Peak 3011 further up the ridge

See also:
Postal Ridge

Saturday, May 14, 2016

Cuyamaca, Middle Peak, Japacha, Stonewall Peak

Hiked: 5/13/2016
Distance: 18.6 miles round trip on road, trail, and cross country
Summit Elevation: 6512' (Cuyamaca), 5883' (Middle), 5825' (Japacha), 5730' (Stonewall)
Prominence: 2855' (Cuyamaca), 803' (Middle), 25' (Japacha), 860' (Stonewall)
Elevation Gain: 3975'
Elevation Gain (in Empire State Buildings): 3.18
Round trip time: 8 hours 15 minutes
Recommended water: 184 oz.
Parking/Fees: $8 State Parks at Paso Picacho Campground
Difficulty: Strenuous (combined)

Cuyamaca is the second highest point in San Diego County after Hot Springs Mountain. It is the highest point on the Sierra Club San Diego peak list. I guess Hot Springs Mountain isn't on the list because it is on Los Coyotes Reservation land. Cuyamaca is visible from almost everywhere in the county and was on my to do list for years. I wanted to start at sunrise. It comes early this time of year. Cruising the nearly empty freeway before most of the west coast sprawl was awake, I had no real concerns about the agenda. I enjoyed the anticipation of the day ahead: the sweat, the grime, the brush, the rock, the trees, the sky. I didn't see any obvious parking on the side of highway 79 where I wanted to start, so I paid the $8 fee to park in Paso Picacho Campground. I was the first car there and had all facilities to myself. There were nice restrooms and picnic tables at the parking area.

First up was Middle Peak. I wanted to tackle it while I was fresh because the bushwhack at the top made it the hardest summit of the day. I wasn't quite sure which trail would get me there fastest, so I gambled on the Azalia Glen Loop trail. There was definitely a faster way because after a while, it sort of looped back as promised and intersected Azalia Spring fire road. The temperature was cool and pleasant in the morning and I saw about twenty deer in two different herds. They were curious about me and made sure I wasn't some kind of lion before they eased back into the forest. When I got to the base of Middle Peak, I missed the trail heading up not far from the road junction. Instead of turning back, I went straight up through knee deep grass until I hit the trail. I was concerned about snakes since the low sun made the ground hard to see, but I didn't get close to any, as far as I know. When I got near the top, I tried to pick the best spot for the bushwhack. I couldn't find a decent use trail. The brush was head high and thick. Occasionally, there was a small clearing where someone had planted pine seedlings to help recover from the burn damage. The trick was to find the least painful way between the clearings. I recommend advanced route finding skills to avoid a torture fest. I finally found a boulder with a large cairn on it, but the actual summit was about 25' further back. There I found the register and a surprising number of names. The previous group signed in only a month ago. I picked a different, slightly better way down and was back on a trail heading for Cuyamaca.

» **DATA LINES**
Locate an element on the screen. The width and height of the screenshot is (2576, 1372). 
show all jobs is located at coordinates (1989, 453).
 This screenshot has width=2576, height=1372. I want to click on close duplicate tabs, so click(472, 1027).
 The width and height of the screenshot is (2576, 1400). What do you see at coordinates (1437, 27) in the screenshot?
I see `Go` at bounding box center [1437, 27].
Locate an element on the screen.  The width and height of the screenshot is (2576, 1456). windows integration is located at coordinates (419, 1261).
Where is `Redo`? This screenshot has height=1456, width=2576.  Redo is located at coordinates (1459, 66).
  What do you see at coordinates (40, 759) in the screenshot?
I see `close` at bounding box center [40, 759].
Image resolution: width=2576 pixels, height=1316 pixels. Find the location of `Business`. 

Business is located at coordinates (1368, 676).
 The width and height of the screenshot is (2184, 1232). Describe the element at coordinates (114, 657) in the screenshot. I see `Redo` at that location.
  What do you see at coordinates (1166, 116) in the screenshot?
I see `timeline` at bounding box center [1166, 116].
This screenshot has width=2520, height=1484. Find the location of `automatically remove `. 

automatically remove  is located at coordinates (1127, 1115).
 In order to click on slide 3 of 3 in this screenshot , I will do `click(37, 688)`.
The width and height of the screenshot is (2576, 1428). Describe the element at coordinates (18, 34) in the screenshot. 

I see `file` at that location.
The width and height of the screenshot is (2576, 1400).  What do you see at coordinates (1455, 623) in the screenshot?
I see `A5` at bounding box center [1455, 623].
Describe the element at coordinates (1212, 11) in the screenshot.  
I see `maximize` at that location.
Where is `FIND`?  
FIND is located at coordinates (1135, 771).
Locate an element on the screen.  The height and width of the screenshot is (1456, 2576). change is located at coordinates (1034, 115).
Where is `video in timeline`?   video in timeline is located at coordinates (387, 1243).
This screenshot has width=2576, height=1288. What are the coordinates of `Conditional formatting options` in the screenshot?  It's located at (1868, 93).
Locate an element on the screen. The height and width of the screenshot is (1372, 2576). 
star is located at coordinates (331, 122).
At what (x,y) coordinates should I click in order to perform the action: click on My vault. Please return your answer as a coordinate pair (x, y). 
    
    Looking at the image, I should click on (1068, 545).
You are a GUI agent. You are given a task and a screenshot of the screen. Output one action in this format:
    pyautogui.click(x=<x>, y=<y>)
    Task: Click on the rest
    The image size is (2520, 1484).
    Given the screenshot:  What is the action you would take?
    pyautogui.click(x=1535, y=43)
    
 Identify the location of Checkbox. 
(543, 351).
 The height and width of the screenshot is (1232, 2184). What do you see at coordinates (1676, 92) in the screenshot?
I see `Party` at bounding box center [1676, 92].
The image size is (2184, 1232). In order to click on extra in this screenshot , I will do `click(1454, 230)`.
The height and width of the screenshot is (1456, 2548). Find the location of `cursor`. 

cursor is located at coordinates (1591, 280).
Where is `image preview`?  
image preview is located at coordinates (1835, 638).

» **TO-DO LIST**
• a. List each summit named in the hike report together with the summit elevation given for it.
• b. Format the listing as a numbered list, starting at the line that contains "coordinates (1459, 66)." and ending at the line that contains "coordinates (387, 1243).", with blank lines omitted.

» **RESPONSE LIST**
• a.
Cuyamaca: 6512'
Middle Peak: 5883'
Japacha: 5825'
Stonewall Peak: 5730'

• b.
1. Where is `Redo`? This screenshot has height=1456, width=2576.  Redo is located at coordinates (1459, 66).
2.   What do you see at coordinates (40, 759) in the screenshot?
3. I see `close` at bounding box center [40, 759].
4. Image resolution: width=2576 pixels, height=1316 pixels. Find the location of `Business`. 
5. Business is located at coordinates (1368, 676).
6.  The width and height of the screenshot is (2184, 1232). Describe the element at coordinates (114, 657) in the screenshot. I see `Redo` at that location.
7.   What do you see at coordinates (1166, 116) in the screenshot?
8. I see `timeline` at bounding box center [1166, 116].
9. This screenshot has width=2520, height=1484. Find the location of `automatically remove `. 
10. automatically remove  is located at coordinates (1127, 1115).
11.  In order to click on slide 3 of 3 in this screenshot , I will do `click(37, 688)`.
12. The width and height of the screenshot is (2576, 1428). Describe the element at coordinates (18, 34) in the screenshot. 
13. I see `file` at that location.
14. The width and height of the screenshot is (2576, 1400).  What do you see at coordinates (1455, 623) in the screenshot?
15. I see `A5` at bounding box center [1455, 623].
16. Describe the element at coordinates (1212, 11) in the screenshot.  
17. I see `maximize` at that location.
18. Where is `FIND`?  
19. FIND is located at coordinates (1135, 771).
20. Locate an element on the screen.  The height and width of the screenshot is (1456, 2576). change is located at coordinates (1034, 115).
21. Where is `video in timeline`?   video in timeline is located at coordinates (387, 1243).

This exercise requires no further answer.